At the age of 21, he fled East Germany. Remembering the U.S. soldiers, he met as a child, he longed for adventure across the ocean. When he learned that the immigration quota to the U.S. was full, he signed up for Canada instead.

After a train ride from Stuttgart to Bremerhaven, a ship voyage from Bremerhaven to Montreal, and a train trip from Montreal to Ottawa, Günter stepped onto the Ottawa station platform. Final stop! He found accommodation at a Catholic mission for the night.

Mr. Speckmann captured his adventures in a book. “Escape to Paradise” is available for purchase from the author.
Mr. Speckmann captured his adventures in a book. “Escape to Paradise” is available for purchase from the author (613-831-2640).

 

It was unusually warm for a Canadian September. Local stores kept their doors open in hopes to catch a breeze that would cool off the room. The leaves were beginning to change color, as Günter strode along the canal on the way to the German Embassy.

It had been two days after his arrival in Canada’s capital. Two days of walking around downtown, trying to find work and a better place to stay. The Catholic Mission, where he had spent two sleepless nights was cheap but not a permanent home.

Hoping to find help at the Embassy, Günter walked into the building on Waverley Street. A receptionist greeted him, and he explained his situation. She referred him to Mr. Kurt von Cardinal, who helped German immigrants get established. He would change the destiny of Günter Speckmann.

 

“What can I do for you?” Mr. von Cardinal asked after inviting Günter into his office.

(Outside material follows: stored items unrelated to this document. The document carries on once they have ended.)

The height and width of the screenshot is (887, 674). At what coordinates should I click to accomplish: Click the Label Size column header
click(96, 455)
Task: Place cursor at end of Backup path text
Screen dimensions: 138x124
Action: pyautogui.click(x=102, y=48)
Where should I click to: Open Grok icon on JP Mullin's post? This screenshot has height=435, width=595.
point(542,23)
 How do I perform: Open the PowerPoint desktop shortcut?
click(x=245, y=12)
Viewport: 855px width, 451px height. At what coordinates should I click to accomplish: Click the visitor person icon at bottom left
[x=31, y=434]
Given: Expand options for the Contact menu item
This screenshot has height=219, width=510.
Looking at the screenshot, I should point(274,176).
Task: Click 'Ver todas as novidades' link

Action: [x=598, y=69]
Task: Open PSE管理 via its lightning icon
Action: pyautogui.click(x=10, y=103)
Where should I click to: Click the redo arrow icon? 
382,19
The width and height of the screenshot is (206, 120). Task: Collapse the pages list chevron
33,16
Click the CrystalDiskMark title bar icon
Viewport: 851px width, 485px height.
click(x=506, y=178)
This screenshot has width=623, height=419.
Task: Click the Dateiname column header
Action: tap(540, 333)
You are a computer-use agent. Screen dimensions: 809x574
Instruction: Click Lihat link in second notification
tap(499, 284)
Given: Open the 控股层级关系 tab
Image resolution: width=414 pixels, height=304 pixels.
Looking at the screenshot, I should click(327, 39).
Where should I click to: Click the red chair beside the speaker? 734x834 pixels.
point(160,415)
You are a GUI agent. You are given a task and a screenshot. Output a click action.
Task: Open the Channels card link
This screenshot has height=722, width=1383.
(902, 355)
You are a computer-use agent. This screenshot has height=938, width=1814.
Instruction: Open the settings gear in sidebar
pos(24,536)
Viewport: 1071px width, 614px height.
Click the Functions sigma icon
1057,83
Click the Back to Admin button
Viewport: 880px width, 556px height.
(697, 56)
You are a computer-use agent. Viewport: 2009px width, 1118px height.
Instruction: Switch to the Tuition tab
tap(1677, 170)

“I’m looking for work,” he replied, explaining that he was interested in veterinary medicine.

Mr. von Cardinal suggested that Günter would ask for work at the Ottawa hospital. A load came off Günter’s mind.

With a friendly voice, Mr. von Cardinal asked “Is there anything else I can help with?”

“If you can help me find a place to stay, I would be the happiest man on earth.”

Mr. von Cardinal rummaged through the pile of papers and documents on his desk. Then he grabbed the phone and Günter could hear a female voice replying. She would have to check with her husband first, she said. Five minutes later, the phone rang in Mr. von Cardinal’s office. With 480 Cooper Street scribbled on a small paper, Günter left the German Embassy lightheartedly.

A young woman greeted Günter at the doorstep on Cooper Street. Both didn’t know that this was the beginning of a long marriage and new adventures.